Man muss und sollte also in jedem Jahr noch einmal erklären, was denn genau den Reiz eines Festivals ausmacht, das in einem Garten einer Kleinstad im Weserberg-Land liegt und mit dem Zug wirklich sehr schwer erreichbar ist. Da ist natürlich zum einen der familiäre Magnetismus des Glitterhouse-Labels und -Mailorders, der dafür sorgt, dass ein Großteil der treuen Familienmitglieder in jedem Jahr wieder anreist. Und es ist eine dankbare Familie: So findet man ganze Reisegruppen mit selbstbedruckten Shirts, auf dem jedem Glitterhouse-Angestellten persönlich gedankt wird. Für das OBS, für all die guten Platten – und überhaupt. Das hatte zwar optisch was von Kegelausflug, aber egal. Das Festivalgelände ist ein weiterer Pluspunkt: Man bespielt einfach den Garten des „Glitterhouses“, das sich hinter der Firmenadresse verbirgt. Künstler betreten vom Balkon aus die Terrassenbühne, das Publikum verteilt sich zwischen Zaun und Kirschenbaum, die Dönerbude steht direkt vor Nachbars Garten. Das „Backstage“ ist ebenso charmant: Kaffee gibt’s in der originalen Küche, Bier trinkt man, während man an Veranstalter Rembert Stiewes Schreibtisch lehnt – und gegessen wird im eingezäunten Vorgarten. Geradezu herzerwärmend gibt sich das Personal: Die Securities grinsen und nicken die meiste Zeit., und die Damen an der Gästeliste mahnen lächelnd: „Aber schön nachberichten!“ Nicht zu vergessen ist das entspannte Campingerlebnis direkt an der Weser. Das offizielle Motto der diesjährigen 15. Ausgabe war übrigens: „You’re At Home, Baby!“ So fühlt man sich dort wirklich. Und das in Beverungen!

Musikalisch schlug man in diesem Jahr wieder einen weiten Bogen, setzte aber auf die Steckenpferde der gehobenen Songwriter-Musik und der schmissigeren, Spät-60er und 70er inspirierten Rock’n’Roll-Klänge, die man bekanntlich auf dem Label „Stag-O-Lee Records“ auslebt.

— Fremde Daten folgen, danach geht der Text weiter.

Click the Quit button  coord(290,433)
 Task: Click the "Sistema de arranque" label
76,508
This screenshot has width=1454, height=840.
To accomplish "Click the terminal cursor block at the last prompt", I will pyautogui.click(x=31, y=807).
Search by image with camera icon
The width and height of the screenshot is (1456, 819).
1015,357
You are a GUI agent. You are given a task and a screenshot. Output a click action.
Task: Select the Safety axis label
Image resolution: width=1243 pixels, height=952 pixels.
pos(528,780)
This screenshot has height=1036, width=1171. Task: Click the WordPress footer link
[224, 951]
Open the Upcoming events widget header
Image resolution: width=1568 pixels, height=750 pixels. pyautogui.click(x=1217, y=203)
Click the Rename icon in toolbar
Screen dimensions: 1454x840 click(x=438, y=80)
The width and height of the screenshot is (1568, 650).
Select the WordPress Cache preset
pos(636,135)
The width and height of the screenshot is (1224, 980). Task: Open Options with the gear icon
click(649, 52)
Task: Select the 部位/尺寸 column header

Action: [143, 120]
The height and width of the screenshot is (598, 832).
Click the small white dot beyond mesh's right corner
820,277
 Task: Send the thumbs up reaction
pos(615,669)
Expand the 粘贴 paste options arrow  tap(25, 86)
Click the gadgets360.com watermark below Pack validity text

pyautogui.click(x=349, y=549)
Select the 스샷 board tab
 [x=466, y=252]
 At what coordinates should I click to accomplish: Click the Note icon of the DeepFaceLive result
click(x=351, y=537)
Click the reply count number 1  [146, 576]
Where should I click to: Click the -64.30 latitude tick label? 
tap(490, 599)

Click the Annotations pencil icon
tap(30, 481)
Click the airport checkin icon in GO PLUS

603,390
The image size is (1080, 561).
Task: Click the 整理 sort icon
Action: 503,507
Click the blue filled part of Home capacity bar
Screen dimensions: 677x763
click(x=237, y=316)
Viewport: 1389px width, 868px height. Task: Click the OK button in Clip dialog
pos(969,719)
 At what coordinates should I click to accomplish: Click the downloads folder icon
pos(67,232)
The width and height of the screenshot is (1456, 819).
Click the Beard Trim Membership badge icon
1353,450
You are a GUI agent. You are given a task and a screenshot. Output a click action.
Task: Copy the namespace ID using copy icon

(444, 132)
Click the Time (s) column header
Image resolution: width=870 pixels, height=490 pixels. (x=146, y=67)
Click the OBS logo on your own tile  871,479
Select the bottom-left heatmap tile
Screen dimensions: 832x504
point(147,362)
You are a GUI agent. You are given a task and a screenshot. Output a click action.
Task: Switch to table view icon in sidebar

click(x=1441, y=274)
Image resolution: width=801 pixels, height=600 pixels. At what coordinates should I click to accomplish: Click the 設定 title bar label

Letzteres mal gelungen, wie im Falle der Haarmonster von Helsingland Underground, die ganz treffend im Programmheft mit dem Adjektiv „coolesaumetallic“ angepriesen wurden – mal etwas zäher, wie im Falle der C-Types aus Frankfurt, die stilistisch ein wenig zu sehr auf der Stelle stampften. Beide spielten am Freitag. Als „Headliner“ durften die Schweden von Golden Kanine ran, die im vergangen Jahr nachmittags aus dem Stand die gesamte Publikumsmeute für sich gewinnen konnten. Ihr melancholischer aber zumeist schwungvoller Folk, der an Mumford & Sons oder Sons & Daughters erinnert, zündete leider in diesem Jahr nur in einigen Songs – zumeist in den früheren wie „Scissors“. Zwar hatte man versucht, das etwas verhaltenere Material von „Oh Woe!“ mit bei The Great Bertholinis geborgten Bläsern aufzumotzen, was die Songs aber eher überfrachtete als bereicherte. Dennoch: Als die erste Nervosität von der Band abfiel (immerhin filmte der WDR Rockpalast mit), gab es wunderschöne Momenten, zumeist, wenn die beiden Sänger Linus Lindvall und Andreas Olrog sich mit Inbrunst in einen Refrain warfen.

Der Samstag begann mit einer dem OBS eigenen Szene: 11 Uhr morgens, keiner kennt die auftretende Band – und das Gelände ist trotz leichtem Regen rappelvoll. Wobei man sagen muss, dass die aus Norwegen stammenden Washington keine Unbekannten sind – sie wurden einfach nachträglich als Secret Act ins Line-up gequetscht, weil sie dann doch gerne spielen wollten. Die frischen Neu-Berliner nutzten den Auftritt, um neues Material vorzustellen und einem mit ihrem wavigen, melancholischen Gitarrenspiel das Hirn zu vernebeln. Klappte besonders gut bei „River Run By Night“ und einem neuen Stück, das bisher unter dem Namen „Gauloises“ firmiert. Erstaunlich welch eine Stimmgewalt Rune Simonsen entfesseln kann. Wenn sie die elegischen Pfade verlassen, kann der kleine Mann fast so herzergreifend Jaulen wie Matthew Bellamy.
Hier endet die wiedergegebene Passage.